Un feu de joie allumé jeudi soir à Moygashel, dans le comté de Tyrone, en Irlande du Nord, a suscité une vague de condamnations après qu’une maquette représentant des réfugiés en mer a été placée au sommet du bûcher avant d’être brûlée. L’installation, perçue comme un acte de haine, survient quelques semaines après des attaques contre des logements de migrants dans la région, ravivant les tensions autour des questions d’immigration.

Le bûcher, constitué d’une cinquantaine de palettes en bois, était surmonté d’un petit bateau contenant huit mannequins affublés de gilets de sauvetage, à côté d’un drapeau irlandais. Deux banderoles fixées à la structure affichaient les slogans : « Stop aux bateaux » et « Les vétérans avant les réfugiés ». Un orchestre de cornemuses a joué tandis qu’un feu d’artifice était tiré peu avant l’embrasement, sous les regards d’une foule nombreuse.

L’incident a immédiatement provoqué une réaction unanime de la classe politique nord-irlandaise. Colm Gildernew, élu du Sinn Féin, a qualifié l’acte de « déplorable » et d’« incitation claire à la haine ». Mike Nesbitt, chef du Parti unioniste d’Ulster et actuel ministre régional de la Santé, a exprimé sa réprobation sans réserve, appelant à retirer les effigies avant que le feu ne soit allumé. « Cette image est écœurante, déplorable et totalement en décalage avec ce qui est censé être une célébration culturelle », a-t-il écrit sur X (anciennement Twitter).
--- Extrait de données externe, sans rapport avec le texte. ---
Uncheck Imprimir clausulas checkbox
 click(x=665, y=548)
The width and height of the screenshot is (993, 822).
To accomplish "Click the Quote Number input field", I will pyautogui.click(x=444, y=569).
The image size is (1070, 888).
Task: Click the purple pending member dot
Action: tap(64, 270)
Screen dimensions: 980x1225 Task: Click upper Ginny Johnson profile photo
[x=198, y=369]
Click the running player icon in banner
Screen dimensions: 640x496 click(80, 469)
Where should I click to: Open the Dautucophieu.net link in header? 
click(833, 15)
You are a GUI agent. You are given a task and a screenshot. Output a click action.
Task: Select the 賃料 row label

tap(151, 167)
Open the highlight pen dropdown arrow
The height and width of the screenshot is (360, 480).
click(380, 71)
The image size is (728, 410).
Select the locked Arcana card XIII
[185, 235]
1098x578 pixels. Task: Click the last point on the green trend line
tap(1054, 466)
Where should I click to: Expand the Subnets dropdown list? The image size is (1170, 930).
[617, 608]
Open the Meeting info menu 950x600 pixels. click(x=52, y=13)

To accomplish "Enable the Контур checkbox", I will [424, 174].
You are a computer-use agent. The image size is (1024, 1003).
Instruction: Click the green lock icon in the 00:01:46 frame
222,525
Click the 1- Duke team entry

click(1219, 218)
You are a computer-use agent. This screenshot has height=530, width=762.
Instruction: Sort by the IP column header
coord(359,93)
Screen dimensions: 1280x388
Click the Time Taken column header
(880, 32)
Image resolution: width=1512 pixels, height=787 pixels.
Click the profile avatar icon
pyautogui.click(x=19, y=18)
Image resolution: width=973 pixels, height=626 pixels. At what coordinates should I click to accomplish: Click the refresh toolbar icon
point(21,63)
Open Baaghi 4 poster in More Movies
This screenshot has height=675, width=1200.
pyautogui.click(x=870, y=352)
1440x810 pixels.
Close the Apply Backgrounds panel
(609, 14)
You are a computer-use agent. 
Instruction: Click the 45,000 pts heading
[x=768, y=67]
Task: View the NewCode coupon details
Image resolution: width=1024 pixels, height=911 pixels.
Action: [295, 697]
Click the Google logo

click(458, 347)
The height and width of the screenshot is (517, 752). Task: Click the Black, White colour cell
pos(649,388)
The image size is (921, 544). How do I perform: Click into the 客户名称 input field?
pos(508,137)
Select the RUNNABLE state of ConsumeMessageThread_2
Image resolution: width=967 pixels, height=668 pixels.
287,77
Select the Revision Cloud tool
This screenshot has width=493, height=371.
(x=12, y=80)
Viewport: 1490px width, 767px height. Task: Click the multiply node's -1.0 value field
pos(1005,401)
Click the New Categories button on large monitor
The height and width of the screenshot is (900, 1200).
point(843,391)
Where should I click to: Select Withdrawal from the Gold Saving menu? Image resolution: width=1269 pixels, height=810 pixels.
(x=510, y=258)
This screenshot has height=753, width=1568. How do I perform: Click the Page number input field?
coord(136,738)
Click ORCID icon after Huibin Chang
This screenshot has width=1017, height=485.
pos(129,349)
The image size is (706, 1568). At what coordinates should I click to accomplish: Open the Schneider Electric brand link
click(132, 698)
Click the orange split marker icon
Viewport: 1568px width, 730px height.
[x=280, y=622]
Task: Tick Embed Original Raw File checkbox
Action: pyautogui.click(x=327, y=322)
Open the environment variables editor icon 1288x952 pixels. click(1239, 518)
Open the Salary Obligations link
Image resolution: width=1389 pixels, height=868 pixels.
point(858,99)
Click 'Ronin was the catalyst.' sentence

Les feux de joie du 11 juillet sont une tradition enracinée dans les communautés protestantes loyalistes d’Irlande du Nord. Ils marquent la victoire de Guillaume d’Orange sur le roi catholique Jacques II à la bataille de la Boyne en 1690. Cependant, ces manifestations sont régulièrement critiquées lorsqu’elles deviennent des exutoires pour des messages sectaires ou racistes.

La police nord-irlandaise a confirmé l’ouverture d’une enquête, qualifiant l’incident de « potentiellement haineux » et appelant à la vigilance dans un climat déjà tendu. Aucun trouble à l’ordre public n’a été signalé sur place, mais les autorités craignent une amplification des tensions communautaires.

Cet acte survient dans un contexte plus large de crispations autour de l’immigration au Royaume-Uni. Les slogans apposés sur le bûcher font écho à la rhétorique employée par certains mouvements politiques britanniques hostiles aux réfugiés, notamment autour de la question des traversées de la Manche. En Irlande du Nord, cette instrumentalisation identitaire de la crise migratoire divise profondément une société encore marquée par les séquelles des conflits communautaires.